I have two dictionaries:
dict1 = {'A':'3','B':'6','E':'9'}
dict2 = {'A':'4','B':'8','C':'12','D':'16','E':'20'}
I need to extract key-value
pairs from dict2
such that those keys
are present in dict1
as well and then find the cosign similarity
.
I need to make a new dictionary:
dict3 = {'A':'4','B':'8','E':'20'}
from dict2, how do I do that?
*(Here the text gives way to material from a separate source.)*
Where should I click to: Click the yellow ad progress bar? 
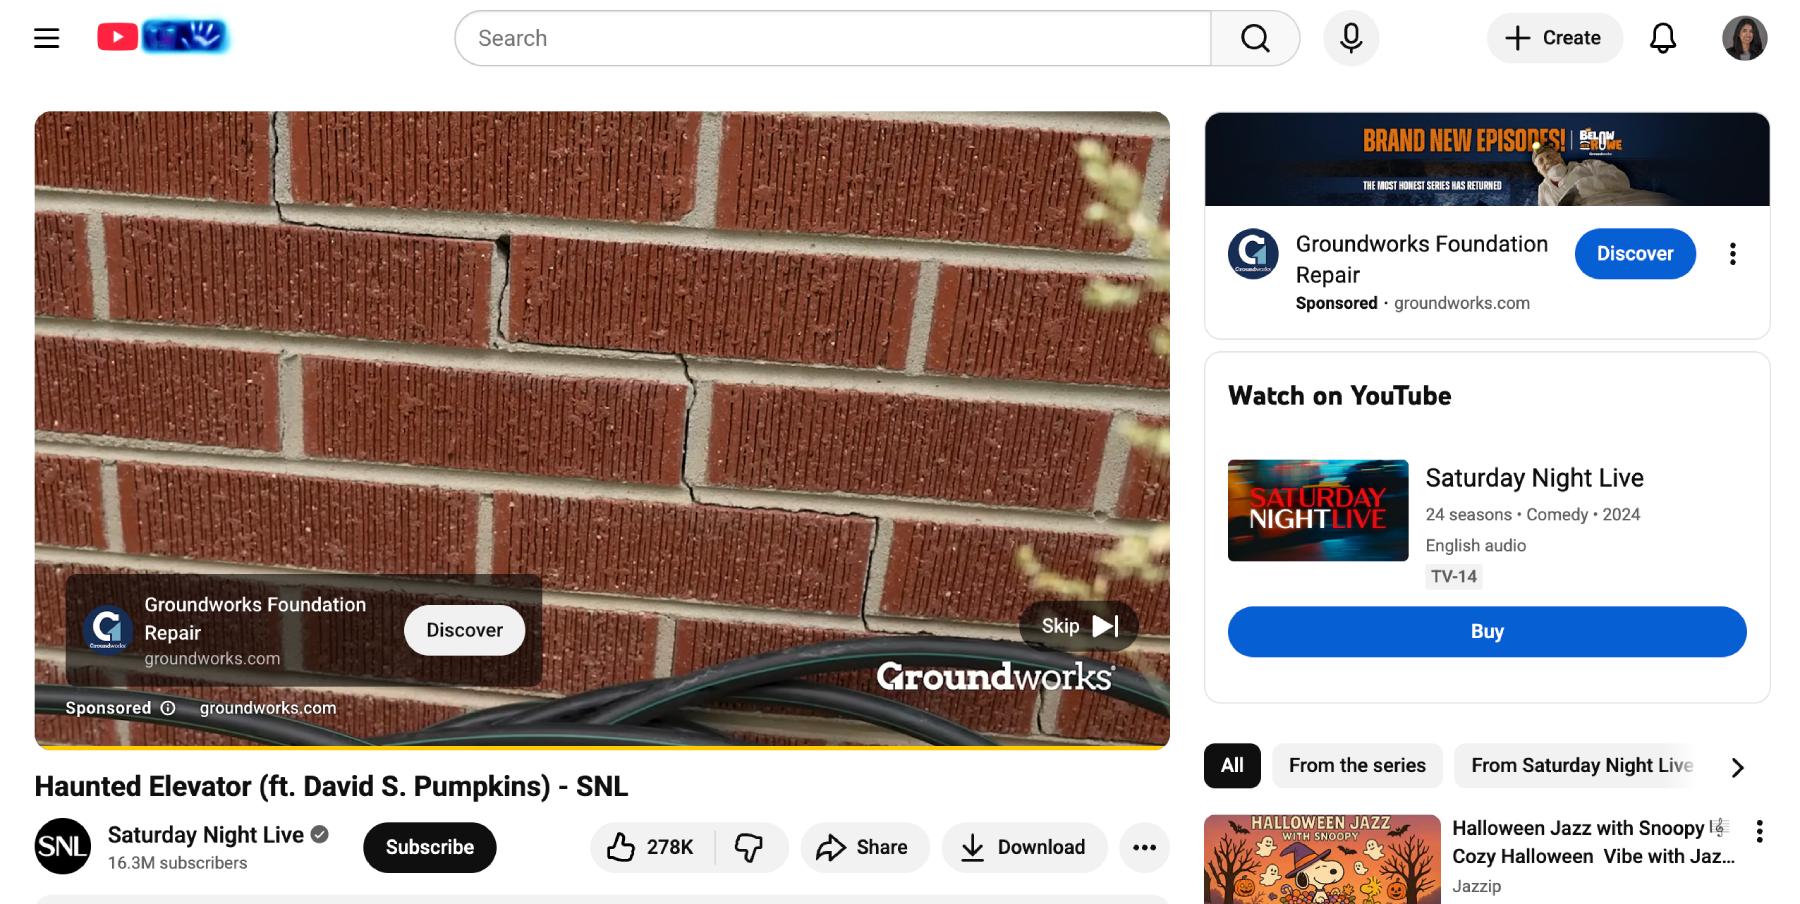tap(600, 746)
I have tried looping through both dictionaries but I'm not able to append.
How do I find the cosine similarity between dict1 & dict3? Should the values be converted to vectors first or is there a way to find it by keeping them as dictionaries?
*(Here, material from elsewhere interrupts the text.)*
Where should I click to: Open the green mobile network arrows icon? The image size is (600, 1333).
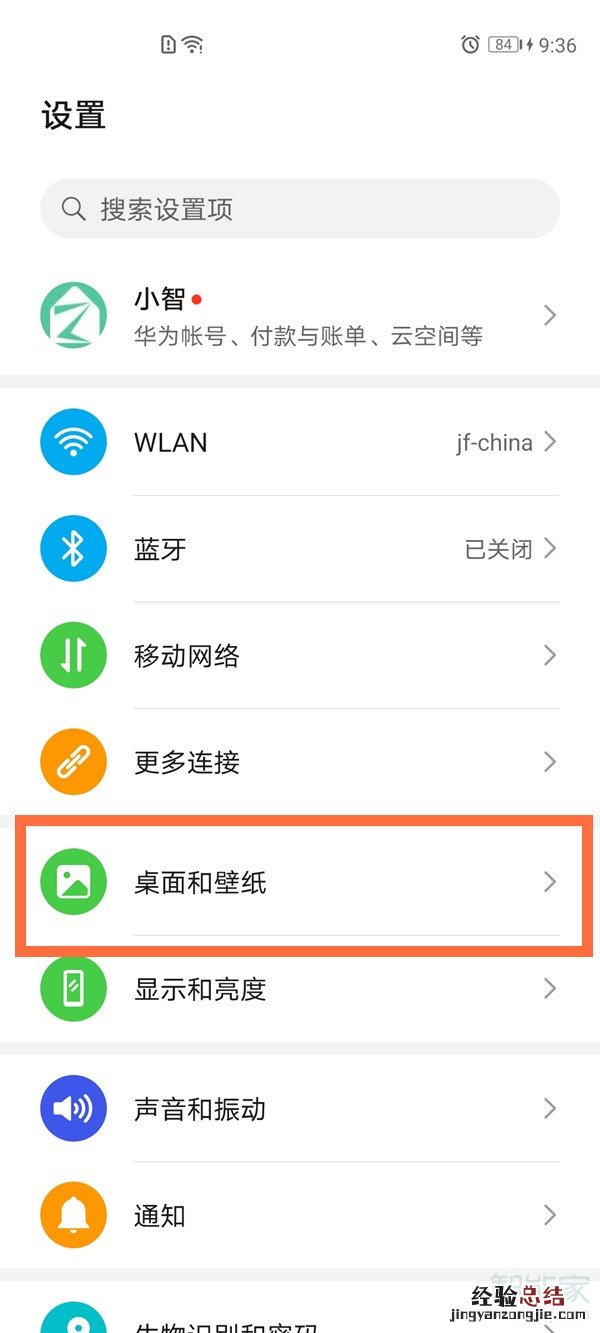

CodePudding user response:
You can simply use dictionary comprehension
def cosine_similarity(dict1, dict2):
return { _k:_v for _k, _v in dict2.items() if _k in dict1}
dict3 = cosine_similarity(dict1, dict2)
will give you that
{'A': '4', 'B': '8', 'E': '20'}
CodePudding user response:
First part of your question you can achieve doing a dict-comprehension. Second part of your question is based on this question.
from scipy import spatial
dict1 = {"A": "3", "B": "6", "E": "9"}
dict2 = {"A": "4", "B": "8", "C": "12", "D": "16", "E": "20"}
dict3 = {key: int(value) for key, value in dict2.items() if key in dict1}
dict1_values = list(map(int, dict1.values()))
# [3,6,9]
dict3_values = list(dict3.values())
# [4,8,20]
cos_sim = 1 - spatial.distance.cosine(dict1_values, dict3_values)
print(cos_sim)
0.9759000729485332